A l'Assemblée Nationale et ailleurs : une opposition qui s'affirme ?


Le débat à l'Assemblée Nationale sur le code du travail a été l'occasion de voir émerger une opposition capable de combattre, de proposer et de se faire entendre bien au-delà de l'hémicycle.

Personne en France n'a pu passer au travers des voix fortes des députés de La France Insoumise (17 élu-e-s), mais aussi, dans une moindre mesure des députés du groupe de la Gauche Démocrate et Républicaine (GDR / 11 communistes et 5 alliés ultramarins).

Pour les Insoumis, Clémentine Autain nous affirme "nous apparaissons clairement comme le groupe d'opposition à l'offensive. Nous pouvons être fiers de ce que nous avons porté. Pour l'instant le bilan est bon".

Elle rajoute que "le combat des députés à l'intérieur a su trouver un prolongement à l'extérieur". En effet, contrairement à ce qu'a pu en dire la plupart des médias, les rassemblements du 12 juillet, en tenant compte de la date et de la rapidité de la mobilisation, ont été des succès, à Paris, Lille, Toulouse ou Marseille.

Tous les députés de la France Insoumise, malgré les débats qui se poursuivaient à l'Assemblée, avaient organisé un tour de rôle pour être présents place de la République et assurer leur vigilance au palais Bourbon.
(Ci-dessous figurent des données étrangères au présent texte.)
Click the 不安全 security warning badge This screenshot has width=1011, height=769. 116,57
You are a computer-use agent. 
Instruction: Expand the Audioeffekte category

On a même noté la présence d'au moins une députée communiste, Elsa Faucillon.

Avec beaucoup de "pédagogie" et un sens aigu de l'utilité de la politique, Clémentine Autain, Alexis Corbière, Jean-Luc Mélenchon, mais aussi d'autres comme les syndicalistes CGT de PSA ou du commerce, ont expliqué les dangers du "projet Macron, ..., de l'inversion de la hiérarchie des normes, ..., de la fusion des CHSCT, des CE et des délégués du personnel, ...".

L'opposition est bien plus large que le nombre de députés qui l'expriment. Clémentine Autain en est convaincue "nous sommes adossés à des millions d'électeurs".

Adrien Quatennens qui a défendu brillamment la motion de rejet préalable, a pu faire connaître son visage à la France entière. Il a impressionné autant par ses qualités oratoires que par la solidité de son argumentation.

Mais le groupe Gauche Démocrate et Républicaine a su marquer sa place dans une vraie opposition à la tentative de liquider le code du travail.

Cela n'a pas été sans conséquence dans les rapprochements, au fil des débats, au sein des diverses commissions et en assemblée, entre les diverses interventions des groupes FI et GDR. 

La complémentarité des prises de position démontrait une "évidente convergence de fond", comme nous le faisait noter une députée de La France Insoumise.

Adrien Quatennens ne cachait pas, d'ailleurs, les discussions permanentes entre les élus des deux groupes au cours de l'examen du texte de loi.

Pierre Dharréville, député communiste des Bouches du Rhône, pouvait s'exclamer, avec visiblement une réelle satisfaction "c'est bien que nous puissions travailler ensemble, cela aide tout le monde". Il semble, d'ailleurs, que dans les faits, Pierre Dharréville s'impose comme le véritable leader des députés communistes, plus rassembleur qu'André Chassaigne et avec une vision renouvelée de la gauche.

Marie-Georges Buffet sur sa page facebook écrivait le 11 juillet : "Les député-e-s GDR et FI mènent avec la même détermination le combat contre la loi d'habilitation permettant au gouvernement de casser le code du travail. C'est la seule opposition déterminée aux libéraux d'en marche arrière.

Cette action commune est essentielle, c'est pourquoi je suis heureuse d'avoir participé à un déjeuner de travail entre des député-e-s communistes et de France Insoumise pour avancer vers une plus grande coopération permettant de décupler nos forces".

Elle a fait savoir qu'une nouvelle rencontre était prévue. Un comité de liaison entre les deux groupes a été mis en place.

On peut penser qu'à partir des forces de La France Insoumise et de son programme une opposition cohérente, déterminée et pourtant diverse est en train de prendre sa place dans le débat politique pour une vraie alternative au système libéral.